WORK REQUIRED => Recreate the entire listing that appears below, exactly.

INFORMATION GIVEN =>
══════════════════════════════

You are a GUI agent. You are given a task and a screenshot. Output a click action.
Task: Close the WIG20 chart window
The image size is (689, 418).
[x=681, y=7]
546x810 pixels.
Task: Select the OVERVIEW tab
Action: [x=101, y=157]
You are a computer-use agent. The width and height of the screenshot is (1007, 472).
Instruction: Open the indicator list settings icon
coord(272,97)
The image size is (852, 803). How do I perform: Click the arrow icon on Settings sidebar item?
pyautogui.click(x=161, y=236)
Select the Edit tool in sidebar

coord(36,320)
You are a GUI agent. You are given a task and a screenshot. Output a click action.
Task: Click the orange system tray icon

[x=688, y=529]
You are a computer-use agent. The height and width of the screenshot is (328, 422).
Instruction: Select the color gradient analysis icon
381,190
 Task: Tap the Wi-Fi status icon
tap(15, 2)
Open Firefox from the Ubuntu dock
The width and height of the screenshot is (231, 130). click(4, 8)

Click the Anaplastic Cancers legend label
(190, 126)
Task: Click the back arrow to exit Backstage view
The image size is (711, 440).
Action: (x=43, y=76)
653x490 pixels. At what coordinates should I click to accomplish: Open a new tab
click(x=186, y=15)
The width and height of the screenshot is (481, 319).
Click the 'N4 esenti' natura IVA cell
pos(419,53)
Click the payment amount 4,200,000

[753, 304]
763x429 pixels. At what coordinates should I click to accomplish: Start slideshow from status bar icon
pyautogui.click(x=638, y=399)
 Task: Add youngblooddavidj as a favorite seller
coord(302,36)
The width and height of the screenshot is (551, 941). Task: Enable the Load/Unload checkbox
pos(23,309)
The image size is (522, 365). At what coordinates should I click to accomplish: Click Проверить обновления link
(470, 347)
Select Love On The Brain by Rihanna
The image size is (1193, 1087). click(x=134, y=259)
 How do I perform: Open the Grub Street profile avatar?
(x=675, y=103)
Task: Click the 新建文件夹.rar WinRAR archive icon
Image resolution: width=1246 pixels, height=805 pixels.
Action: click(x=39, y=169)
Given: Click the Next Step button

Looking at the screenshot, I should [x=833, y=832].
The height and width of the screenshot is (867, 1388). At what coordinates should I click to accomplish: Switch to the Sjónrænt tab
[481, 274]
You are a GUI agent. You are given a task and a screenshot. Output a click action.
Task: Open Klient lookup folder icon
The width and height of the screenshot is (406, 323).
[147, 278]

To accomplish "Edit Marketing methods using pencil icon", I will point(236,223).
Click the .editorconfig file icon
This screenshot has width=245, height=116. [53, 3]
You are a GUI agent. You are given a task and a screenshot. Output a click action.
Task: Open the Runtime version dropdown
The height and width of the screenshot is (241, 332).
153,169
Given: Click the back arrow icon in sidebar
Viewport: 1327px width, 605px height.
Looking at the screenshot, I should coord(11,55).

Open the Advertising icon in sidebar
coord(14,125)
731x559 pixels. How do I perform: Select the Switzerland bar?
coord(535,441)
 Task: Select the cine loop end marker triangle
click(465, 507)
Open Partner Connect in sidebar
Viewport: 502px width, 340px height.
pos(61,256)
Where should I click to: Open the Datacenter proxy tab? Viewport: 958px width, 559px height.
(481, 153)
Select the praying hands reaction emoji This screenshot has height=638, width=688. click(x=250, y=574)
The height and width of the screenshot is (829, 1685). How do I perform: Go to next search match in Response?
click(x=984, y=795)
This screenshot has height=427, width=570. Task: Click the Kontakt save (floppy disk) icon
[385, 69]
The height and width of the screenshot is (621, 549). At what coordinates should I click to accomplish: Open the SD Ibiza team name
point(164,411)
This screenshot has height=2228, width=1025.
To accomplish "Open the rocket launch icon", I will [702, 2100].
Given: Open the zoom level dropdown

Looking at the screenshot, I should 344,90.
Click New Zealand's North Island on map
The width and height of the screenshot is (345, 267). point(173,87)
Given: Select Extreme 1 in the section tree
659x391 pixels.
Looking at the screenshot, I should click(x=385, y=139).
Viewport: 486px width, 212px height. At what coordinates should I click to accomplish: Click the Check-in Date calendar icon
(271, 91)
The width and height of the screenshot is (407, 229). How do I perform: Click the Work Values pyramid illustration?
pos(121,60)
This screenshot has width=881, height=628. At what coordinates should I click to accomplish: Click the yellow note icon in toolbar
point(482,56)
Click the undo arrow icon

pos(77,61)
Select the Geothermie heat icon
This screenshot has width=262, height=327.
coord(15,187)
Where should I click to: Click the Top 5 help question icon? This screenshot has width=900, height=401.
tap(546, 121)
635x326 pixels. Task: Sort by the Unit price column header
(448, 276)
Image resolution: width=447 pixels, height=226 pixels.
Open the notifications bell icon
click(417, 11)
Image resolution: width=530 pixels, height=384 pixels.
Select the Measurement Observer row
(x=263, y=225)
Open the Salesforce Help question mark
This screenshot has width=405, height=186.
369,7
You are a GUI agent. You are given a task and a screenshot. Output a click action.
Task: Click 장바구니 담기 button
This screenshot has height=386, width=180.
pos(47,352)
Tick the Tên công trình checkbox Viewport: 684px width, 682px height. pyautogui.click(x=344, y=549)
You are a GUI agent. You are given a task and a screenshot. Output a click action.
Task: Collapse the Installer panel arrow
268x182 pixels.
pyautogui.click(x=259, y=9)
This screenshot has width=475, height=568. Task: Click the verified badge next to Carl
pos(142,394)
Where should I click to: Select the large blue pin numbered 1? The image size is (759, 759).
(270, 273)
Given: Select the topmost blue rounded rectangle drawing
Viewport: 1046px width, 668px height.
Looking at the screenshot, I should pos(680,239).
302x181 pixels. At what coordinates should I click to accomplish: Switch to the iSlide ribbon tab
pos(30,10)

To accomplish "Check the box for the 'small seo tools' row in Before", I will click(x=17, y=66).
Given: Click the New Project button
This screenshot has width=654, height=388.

══════════════════════════════

WRITTEN RESPONSE =>
You are a GUI agent. You are given a task and a screenshot. Output a click action.
Task: Close the WIG20 chart window
The image size is (689, 418).
[x=681, y=7]
546x810 pixels.
Task: Select the OVERVIEW tab
Action: [x=101, y=157]
You are a computer-use agent. The width and height of the screenshot is (1007, 472).
Instruction: Open the indicator list settings icon
coord(272,97)
The image size is (852, 803). How do I perform: Click the arrow icon on Settings sidebar item?
pyautogui.click(x=161, y=236)
Select the Edit tool in sidebar

coord(36,320)
You are a GUI agent. You are given a task and a screenshot. Output a click action.
Task: Click the orange system tray icon

[x=688, y=529]
You are a computer-use agent. The height and width of the screenshot is (328, 422).
Instruction: Select the color gradient analysis icon
381,190
 Task: Tap the Wi-Fi status icon
tap(15, 2)
Open Firefox from the Ubuntu dock
The width and height of the screenshot is (231, 130). click(4, 8)

Click the Anaplastic Cancers legend label
(190, 126)
Task: Click the back arrow to exit Backstage view
The image size is (711, 440).
Action: (x=43, y=76)
653x490 pixels. At what coordinates should I click to accomplish: Open a new tab
click(x=186, y=15)
The width and height of the screenshot is (481, 319).
Click the 'N4 esenti' natura IVA cell
pos(419,53)
Click the payment amount 4,200,000

[753, 304]
763x429 pixels. At what coordinates should I click to accomplish: Start slideshow from status bar icon
pyautogui.click(x=638, y=399)
 Task: Add youngblooddavidj as a favorite seller
coord(302,36)
The width and height of the screenshot is (551, 941). Task: Enable the Load/Unload checkbox
pos(23,309)
The image size is (522, 365). At what coordinates should I click to accomplish: Click Проверить обновления link
(470, 347)
Select Love On The Brain by Rihanna
The image size is (1193, 1087). click(x=134, y=259)
 How do I perform: Open the Grub Street profile avatar?
(x=675, y=103)
Task: Click the 新建文件夹.rar WinRAR archive icon
Image resolution: width=1246 pixels, height=805 pixels.
Action: click(x=39, y=169)
Given: Click the Next Step button

Looking at the screenshot, I should [x=833, y=832].
The height and width of the screenshot is (867, 1388). At what coordinates should I click to accomplish: Switch to the Sjónrænt tab
[481, 274]
You are a GUI agent. You are given a task and a screenshot. Output a click action.
Task: Open Klient lookup folder icon
The width and height of the screenshot is (406, 323).
[147, 278]

To accomplish "Edit Marketing methods using pencil icon", I will point(236,223).
Click the .editorconfig file icon
This screenshot has width=245, height=116. [53, 3]
You are a GUI agent. You are given a task and a screenshot. Output a click action.
Task: Open the Runtime version dropdown
The height and width of the screenshot is (241, 332).
153,169
Given: Click the back arrow icon in sidebar
Viewport: 1327px width, 605px height.
Looking at the screenshot, I should coord(11,55).

Open the Advertising icon in sidebar
coord(14,125)
731x559 pixels. How do I perform: Select the Switzerland bar?
coord(535,441)
 Task: Select the cine loop end marker triangle
click(465, 507)
Open Partner Connect in sidebar
Viewport: 502px width, 340px height.
pos(61,256)
Where should I click to: Open the Datacenter proxy tab? Viewport: 958px width, 559px height.
(481, 153)
Select the praying hands reaction emoji This screenshot has height=638, width=688. click(x=250, y=574)
The height and width of the screenshot is (829, 1685). How do I perform: Go to next search match in Response?
click(x=984, y=795)
This screenshot has height=427, width=570. Task: Click the Kontakt save (floppy disk) icon
[385, 69]
The height and width of the screenshot is (621, 549). At what coordinates should I click to accomplish: Open the SD Ibiza team name
point(164,411)
This screenshot has height=2228, width=1025.
To accomplish "Open the rocket launch icon", I will [702, 2100].
Given: Open the zoom level dropdown

Looking at the screenshot, I should 344,90.
Click New Zealand's North Island on map
The width and height of the screenshot is (345, 267). point(173,87)
Given: Select Extreme 1 in the section tree
659x391 pixels.
Looking at the screenshot, I should click(x=385, y=139).
Viewport: 486px width, 212px height. At what coordinates should I click to accomplish: Click the Check-in Date calendar icon
(271, 91)
The width and height of the screenshot is (407, 229). How do I perform: Click the Work Values pyramid illustration?
pos(121,60)
This screenshot has width=881, height=628. At what coordinates should I click to accomplish: Click the yellow note icon in toolbar
point(482,56)
Click the undo arrow icon

pos(77,61)
Select the Geothermie heat icon
This screenshot has width=262, height=327.
coord(15,187)
Where should I click to: Click the Top 5 help question icon? This screenshot has width=900, height=401.
tap(546, 121)
635x326 pixels. Task: Sort by the Unit price column header
(448, 276)
Image resolution: width=447 pixels, height=226 pixels.
Open the notifications bell icon
click(417, 11)
Image resolution: width=530 pixels, height=384 pixels.
Select the Measurement Observer row
(x=263, y=225)
Open the Salesforce Help question mark
This screenshot has width=405, height=186.
369,7
You are a GUI agent. You are given a task and a screenshot. Output a click action.
Task: Click 장바구니 담기 button
This screenshot has height=386, width=180.
pos(47,352)
Tick the Tên công trình checkbox Viewport: 684px width, 682px height. pyautogui.click(x=344, y=549)
You are a GUI agent. You are given a task and a screenshot. Output a click action.
Task: Collapse the Installer panel arrow
268x182 pixels.
pyautogui.click(x=259, y=9)
This screenshot has width=475, height=568. Task: Click the verified badge next to Carl
pos(142,394)
Where should I click to: Select the large blue pin numbered 1? The image size is (759, 759).
(270, 273)
Given: Select the topmost blue rounded rectangle drawing
Viewport: 1046px width, 668px height.
Looking at the screenshot, I should pos(680,239).
302x181 pixels. At what coordinates should I click to accomplish: Switch to the iSlide ribbon tab
pos(30,10)

To accomplish "Check the box for the 'small seo tools' row in Before", I will click(x=17, y=66).
Given: Click the New Project button
This screenshot has width=654, height=388.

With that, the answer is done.